VisorHair said:
Wyovanian said:
pokefanchaz7 said:
Location: check
Cali recruiting: check
City for local recruits: check
I can't figure out why its a place that's so hard to coach.
Recruiting's just a part of it. Most football recruits' parents really don't want their kids to attend a school in Las Vegas (too many temptations) and the fact that UNLV isn't a tier 1 school doesn't help.
The locals are all coming out of a completely gang-infested school district (even the private schools have serious issues) and the single worst public school program in the country. Most of them can't wait to get away from that. UNLV is a very difficult place to recruit serious talent, tougher than we have it.

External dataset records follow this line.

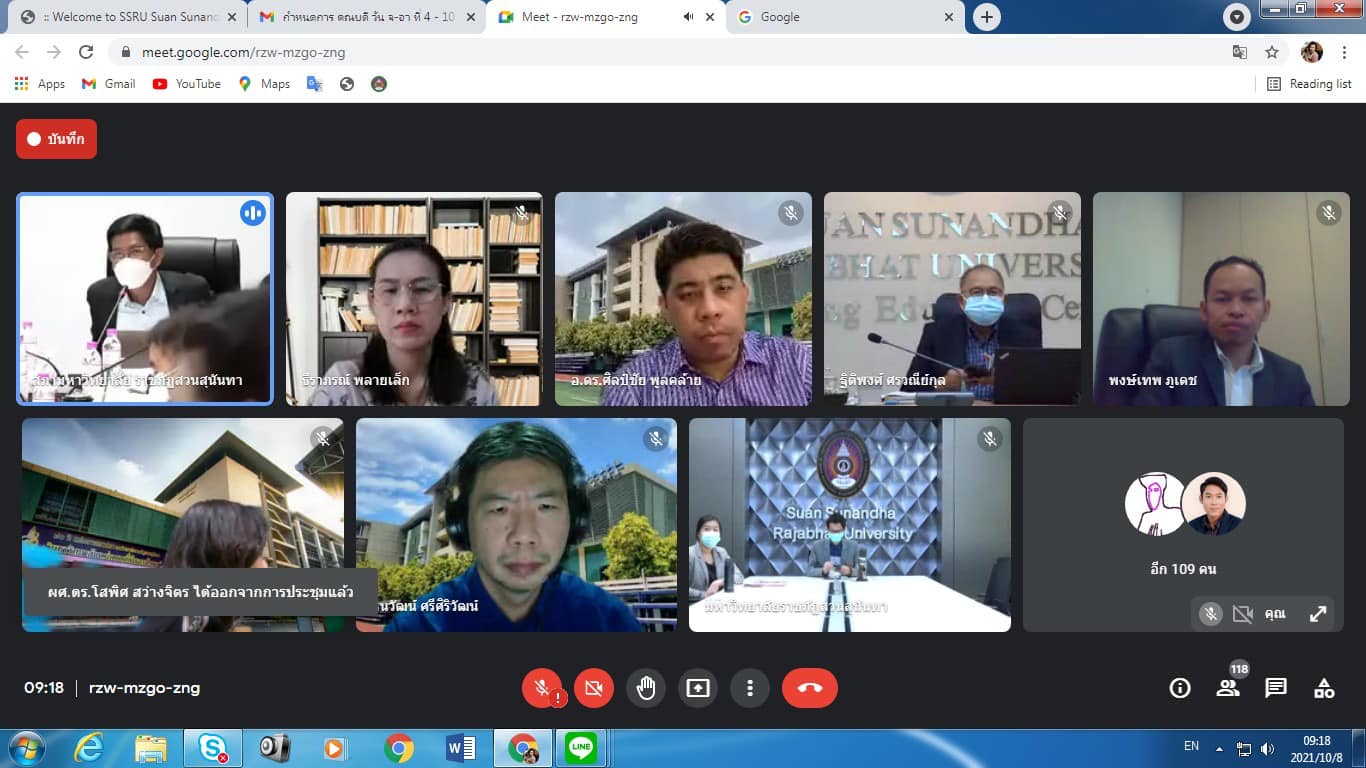The width and height of the screenshot is (1366, 768).
Task: Open LINE app from the taskbar
Action: tap(581, 748)
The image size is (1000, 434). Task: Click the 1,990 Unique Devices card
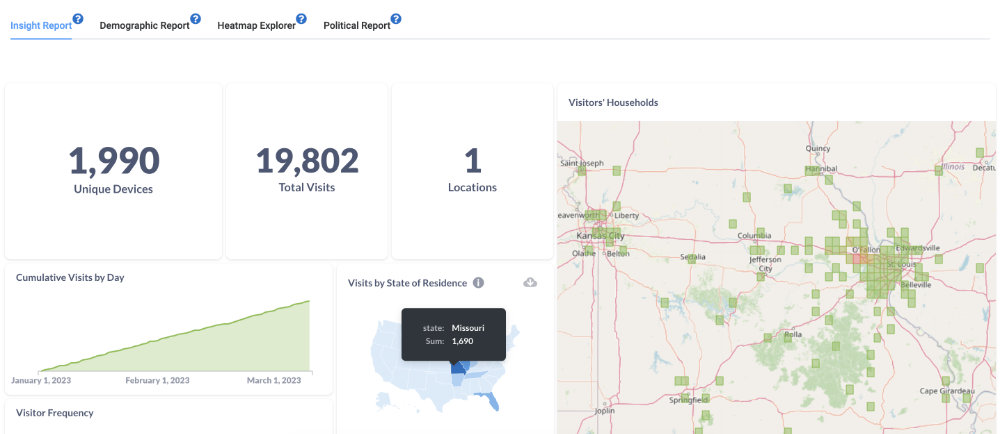[x=113, y=170]
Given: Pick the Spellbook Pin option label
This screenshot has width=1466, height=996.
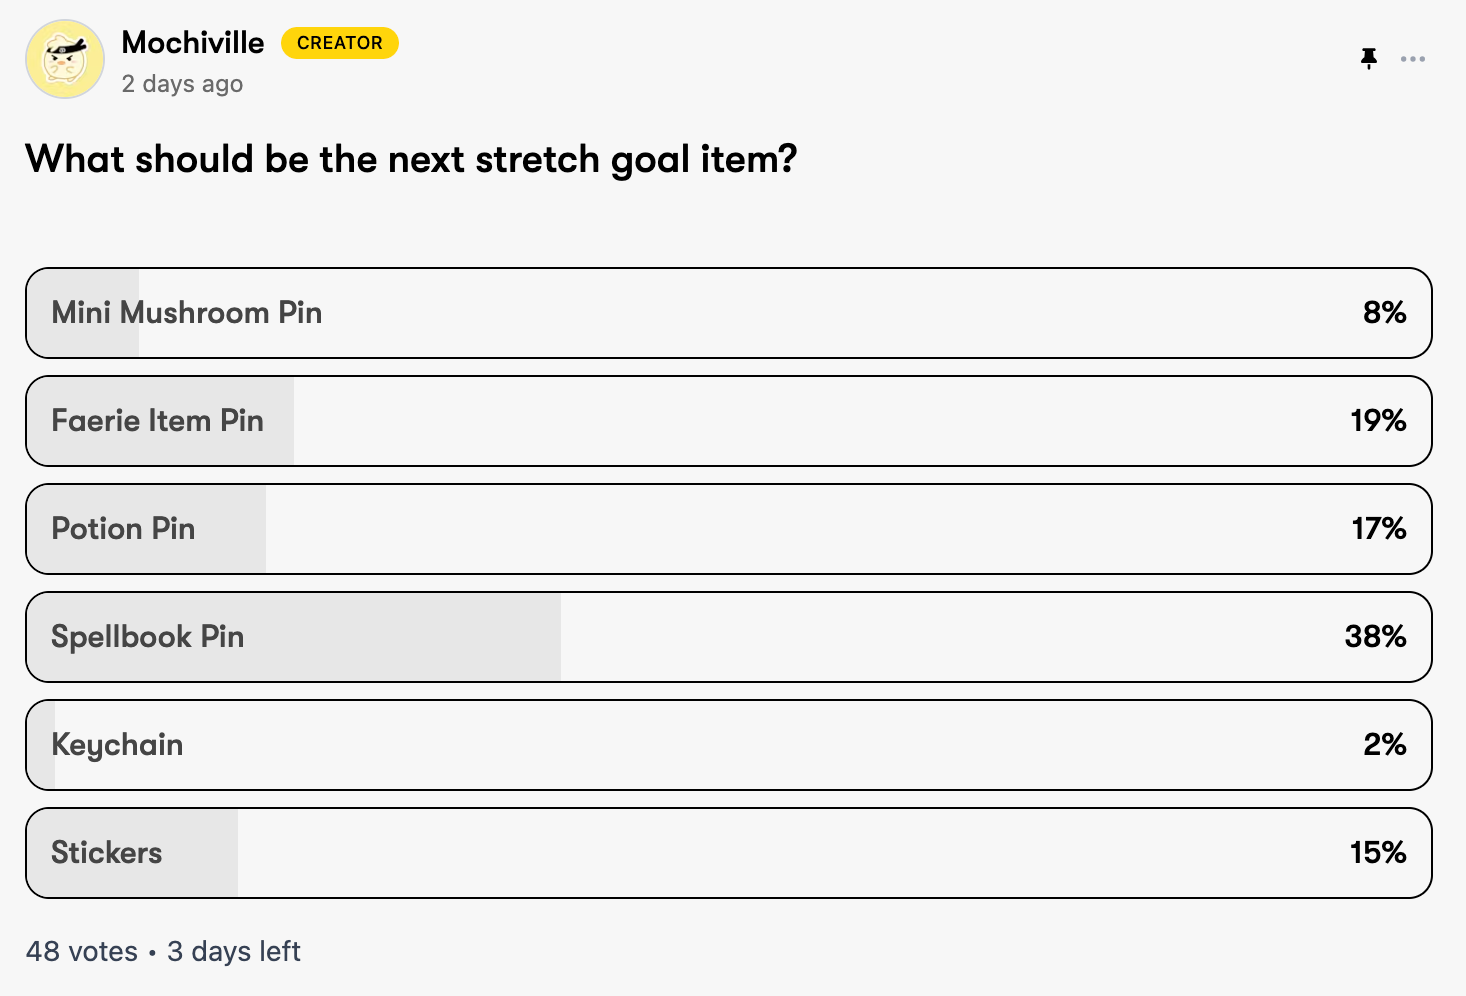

Couple that with a complete lack of tradition, at any level, and throw in the general apathy for UNLV among Las Vegas residents (the basketball team isn't really viewed as a university entity, more like a basketball program with a college sponsor) and you have have a really hot, sticky tar baby mess in which everyone who takes a swing at finds themselves quickly mired. Add in among the worst football facilities in the FBS, including a stadium located over five miles from campus next to the site of an old sewage treatment facility with nothing to do nearby, a financially hamstrung athletic department (Bohl makes over twice what Hauck was paid) and you can see why recruits who really think about things would choose about a hundred programs before they'd choose UNLV.
What? Other schools don't recruit from "completely gang-infested school districts"? Come on. There just isn't a culture there. They can recruit AZ, SoCal, Washington, Hawaii, Utah, etc. They just haven't had a coach worth a shit. And that town does not care about football. It's 110% a basketball town. The fanbase there treats UNLV as their professional team, so if you aren't winning.. they don't show. And UNLV is broke like you mentioned. Hence why the $30M's is so huge and tempting from the Fertittas.
LV's gang problem is different from other cities on a few levels- it cuts across all demographics and class strata. There are gangs of privileged white kids as well as your usual minority gangs. My friend, who just retired from Metro, used to tell me about the number of kids in LV schools with gang files. It was jaw-dropping. It's come down a bit, but in the mid-to-late 90's it hovered around 65% of middle school students and up (including UNLV and CSN students) had or were suspected of gang affiliation at some point.
The public school system there is unbelievably bad. Combine that with the social issues and you have a bunch of athletes (and/ or their parents) who want to get the hell out of LV.
The problem for UNLV Football being a "cultural" one encompasses a lot of things that work together to hold a program down. Because of the myriad, generational issues conspiring against UNLV Football, I personally believe if there's a school in the MW in danger of losing its football program, UNLV is in as much danger as Hawaii of being that school.